Here’s my original proposal for THATCamp. The question and issues I’m interested in entertaining dovetail nicely, I think, with those that have been raised by Sterling Fluharty in his two posts.

The panel at last year’s THATCamp that I found the most interesting was the one on “Time.” We had a great discussion about treating historical events as data, and a number of us expressed interest in what an events microformat/standard might look like. I’d be interested in continuing that conversation at this year’s THATCamp. I know Jeremy Boggs has done some work on this, and I’m interested in developing such a microformat so that we can expose more of the data in our History Engine for others to use and mashup.
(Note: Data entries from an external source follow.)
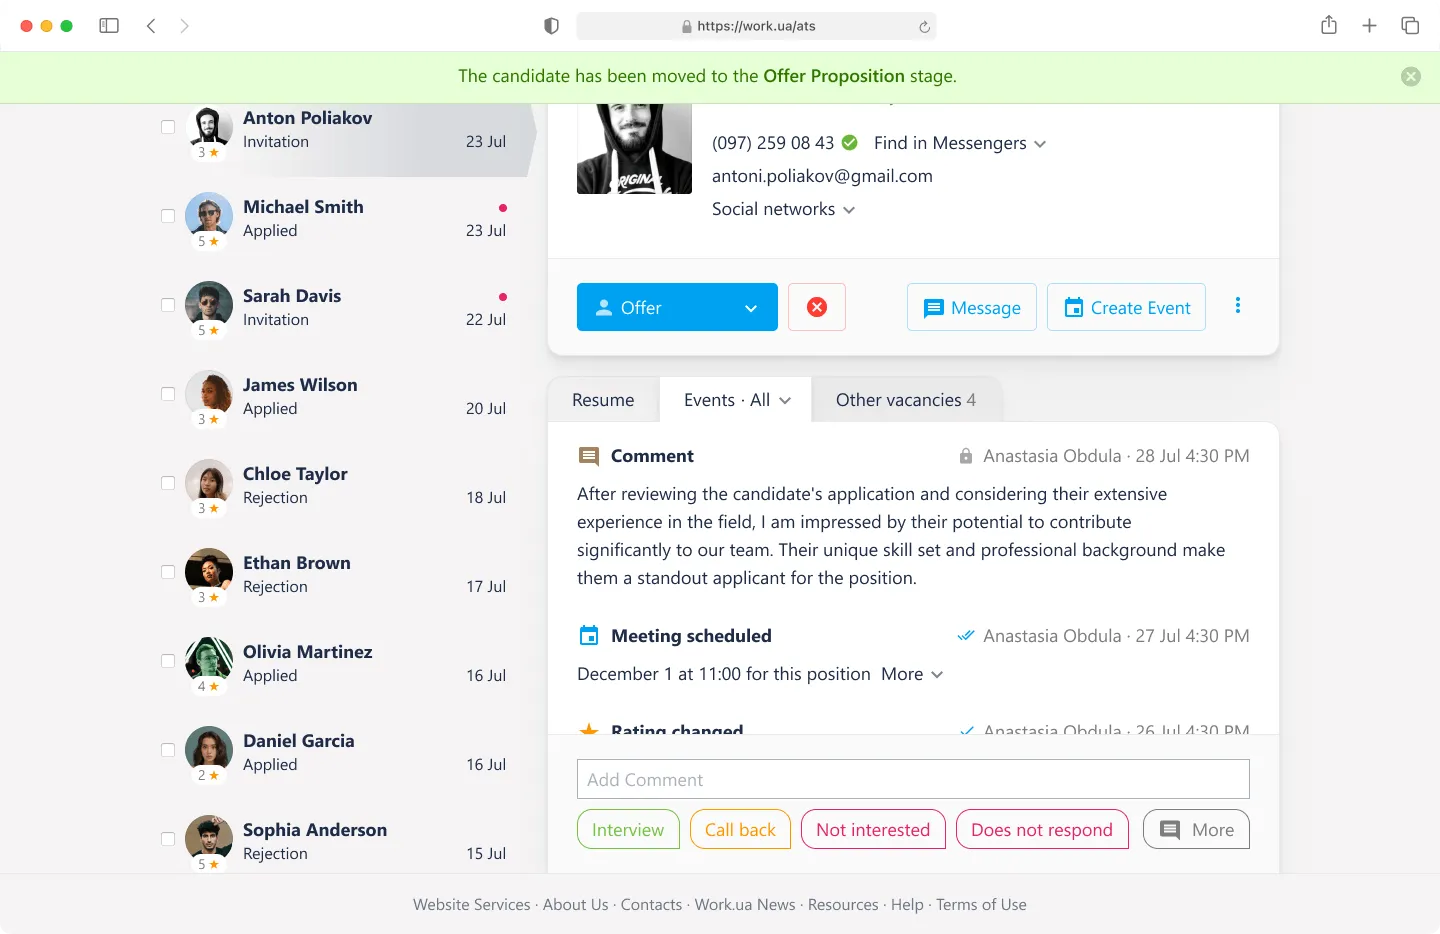Dismiss the green notification banner
The height and width of the screenshot is (934, 1440).
pos(1410,76)
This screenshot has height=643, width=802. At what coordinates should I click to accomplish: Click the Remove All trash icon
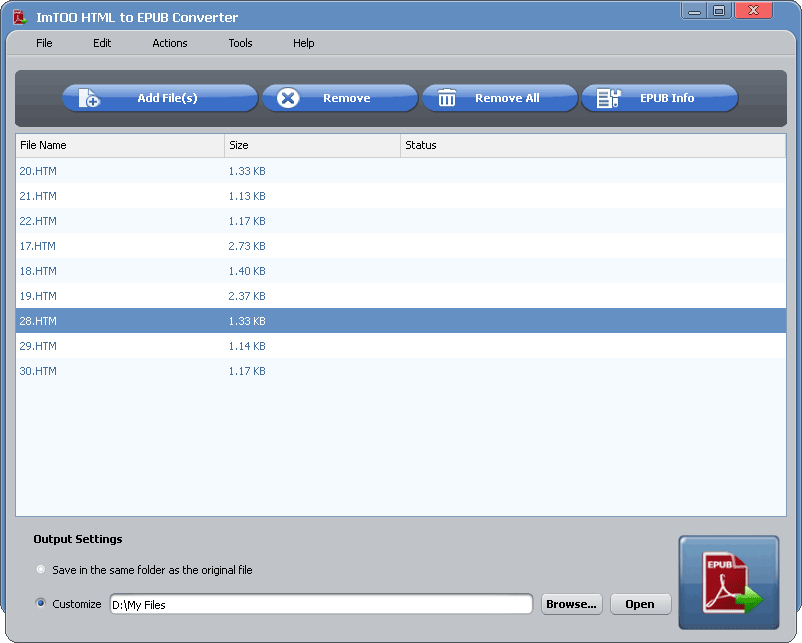(x=447, y=98)
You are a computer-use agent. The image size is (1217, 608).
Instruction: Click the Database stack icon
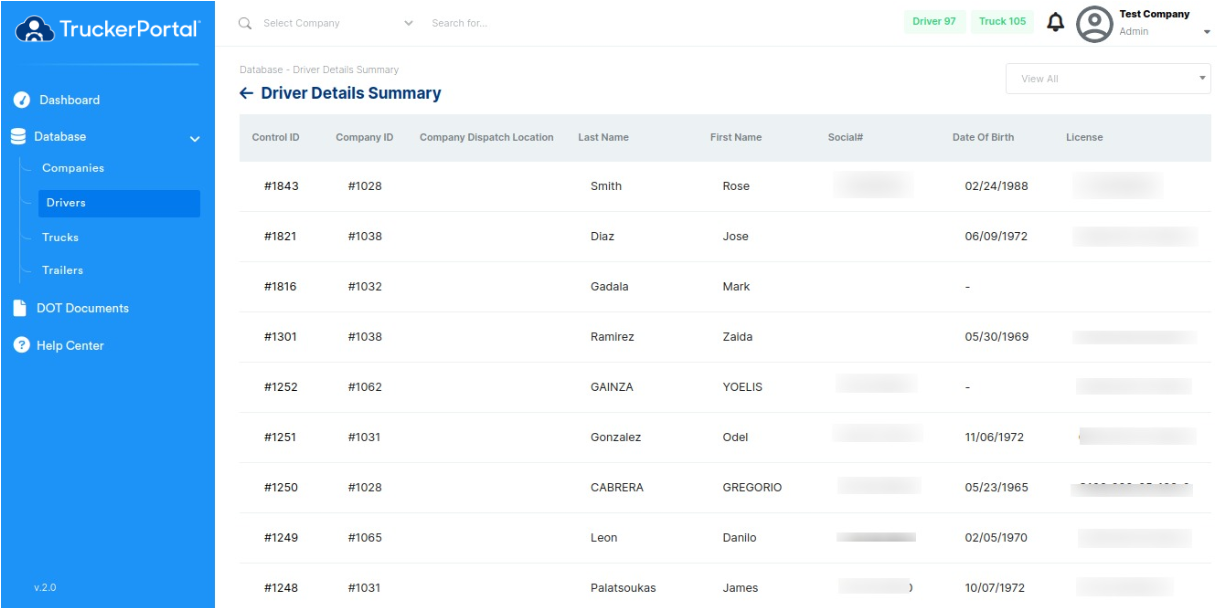[18, 137]
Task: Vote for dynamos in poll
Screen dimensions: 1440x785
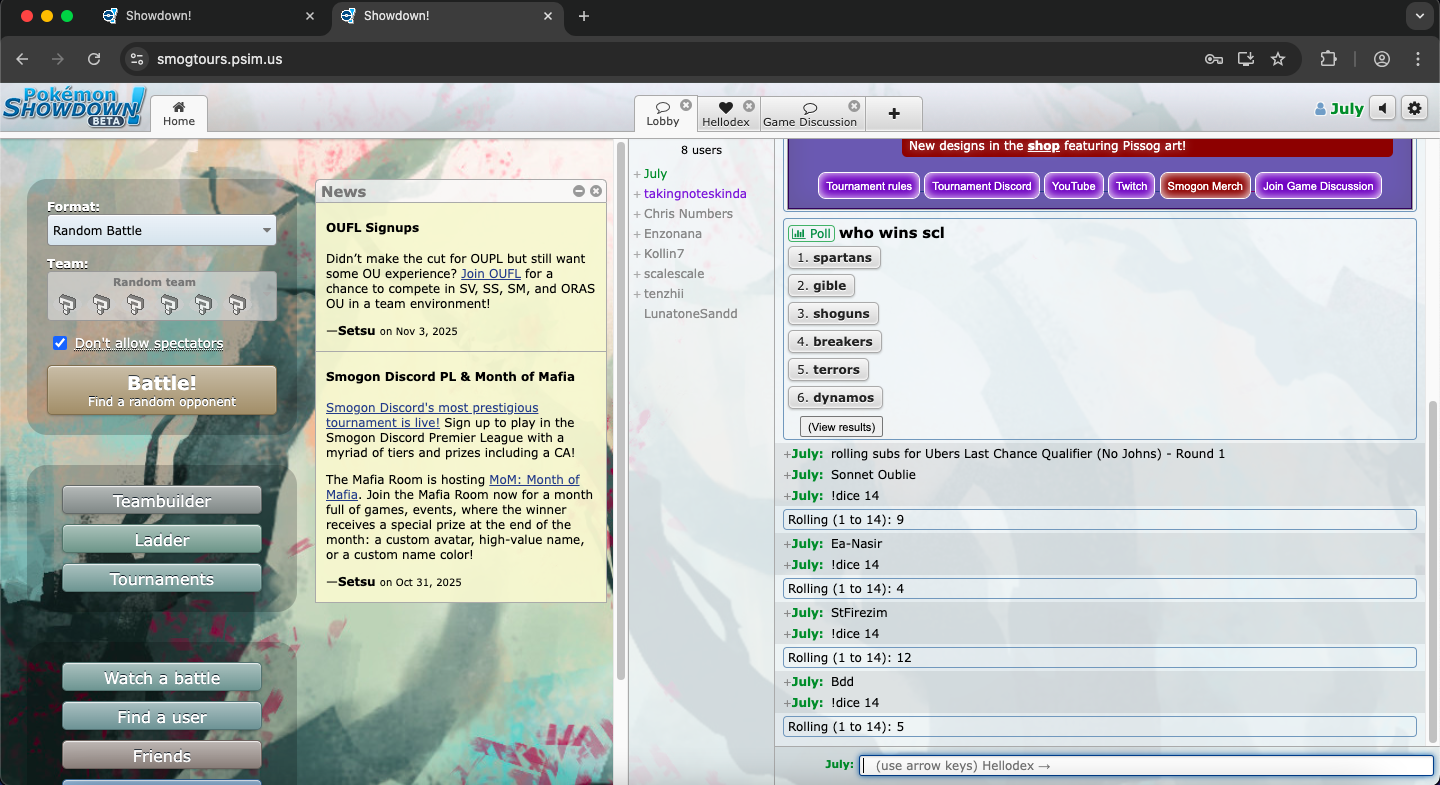Action: coord(835,398)
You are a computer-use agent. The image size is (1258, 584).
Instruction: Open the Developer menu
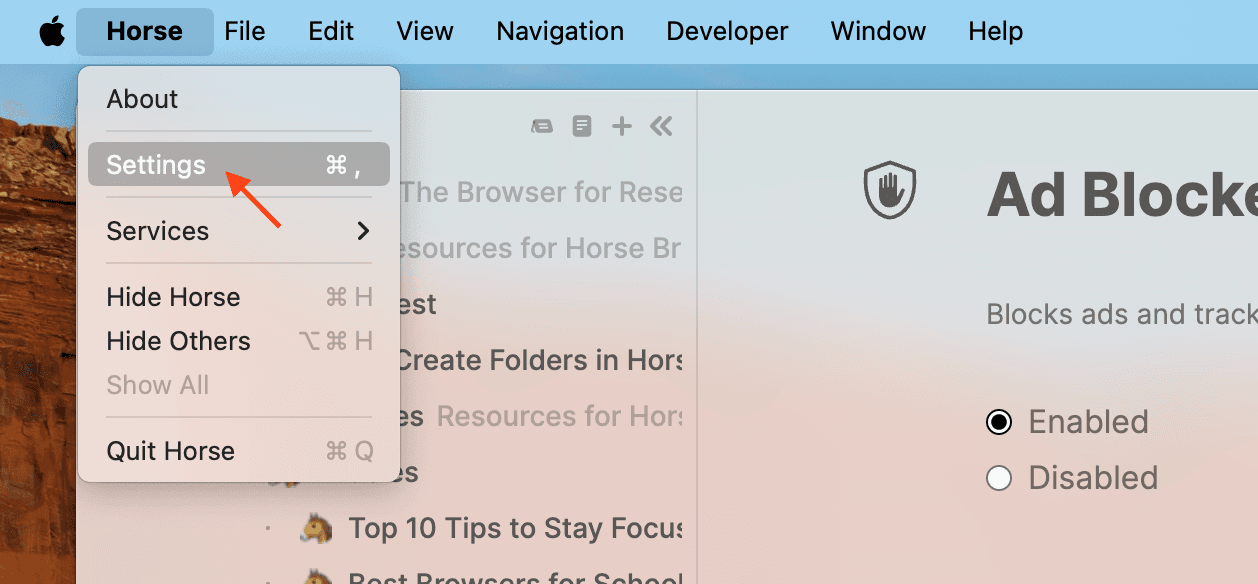pyautogui.click(x=727, y=31)
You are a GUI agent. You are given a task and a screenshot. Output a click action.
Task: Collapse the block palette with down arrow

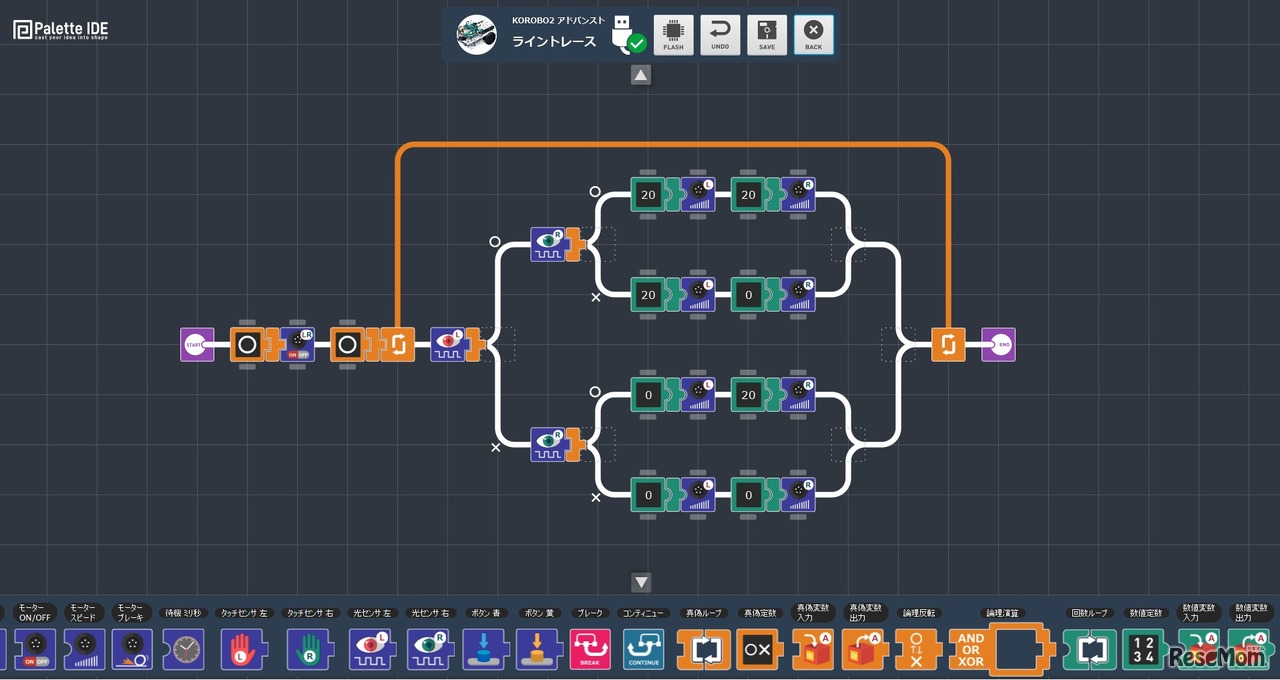[x=641, y=582]
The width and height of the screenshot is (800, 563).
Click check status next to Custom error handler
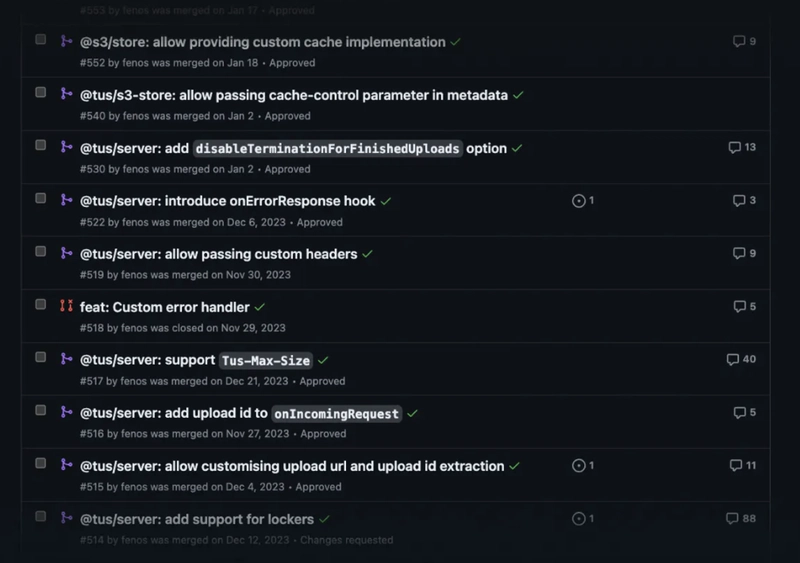(x=260, y=307)
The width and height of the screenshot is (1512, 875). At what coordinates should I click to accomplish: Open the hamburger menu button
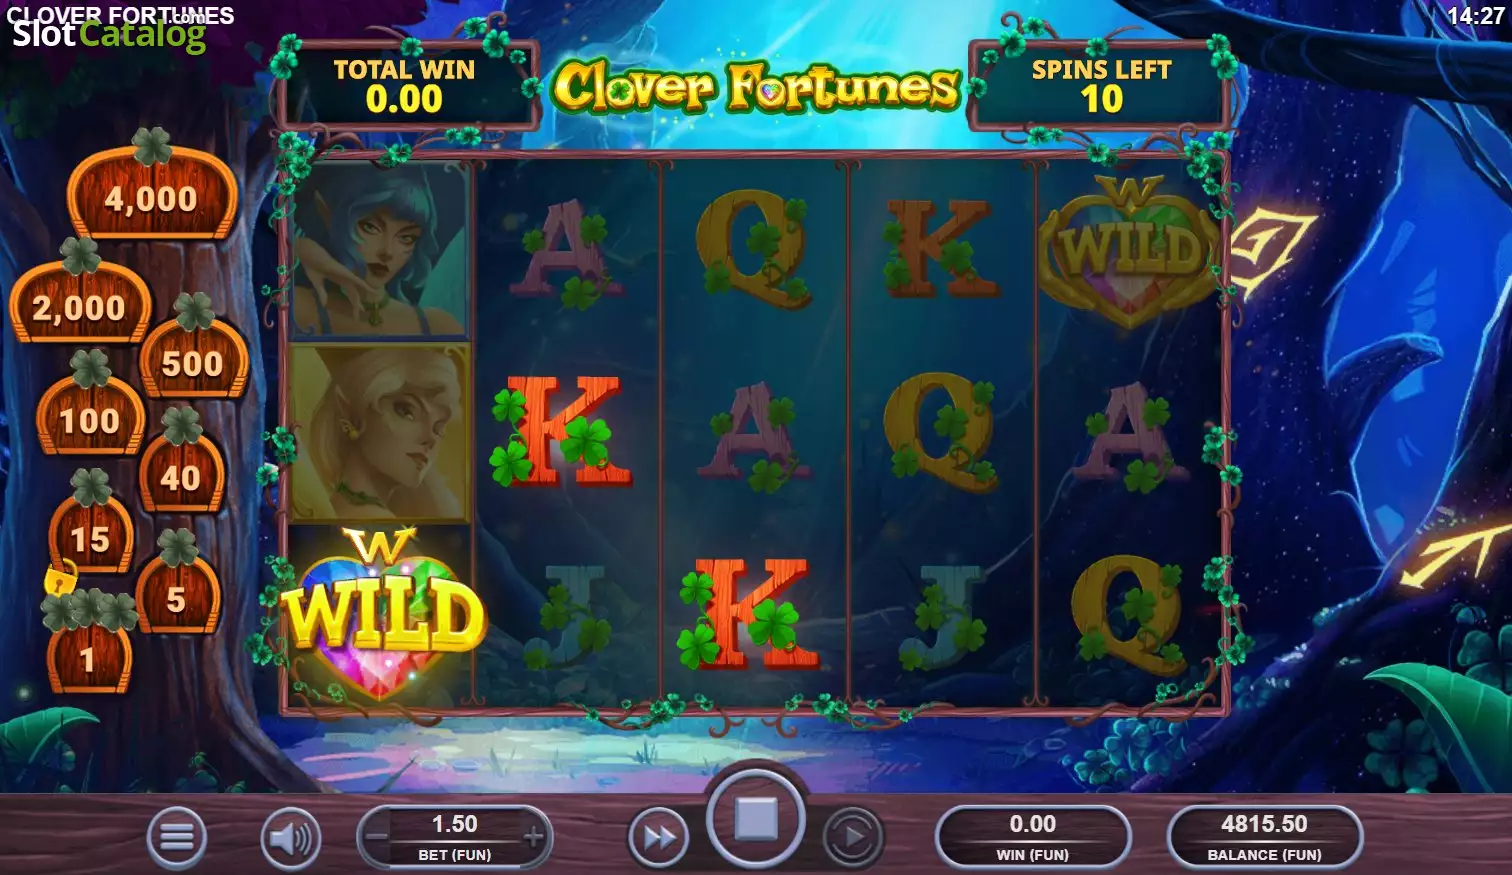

While I’d like to talk about that particular task, I’d also be interested in discussing a related but more abstract question too that might be of interest to more THATCampers. Standards make sense when dealing with discrete, structured, and relatively simple kinds of data (e.g. bibliographic citations, locations), but I’m wondering if much of the evidence we deal with as humanists requires enough individual interpretation to make it into structured data that the development of interoperability standards might not make that much sense. I’m intrigued by the possibility of producing data models that represent complex historical and cultural processes (e.g. representing locations and time in a way that respects and reflects a Native American tribe’s sense of time and space, etc.). An historical event doesn’t seem nearly that complicated, but even with it I wonder if as humanists we might not want a single standard but instead want researchers to develop their own idiosyncratic data models that reflect their own interpretation of how historical and cultural processes work. I’m obviously torn between the possibilities afforded by interoperability standards and a desire for interpretive variety that defies standardization.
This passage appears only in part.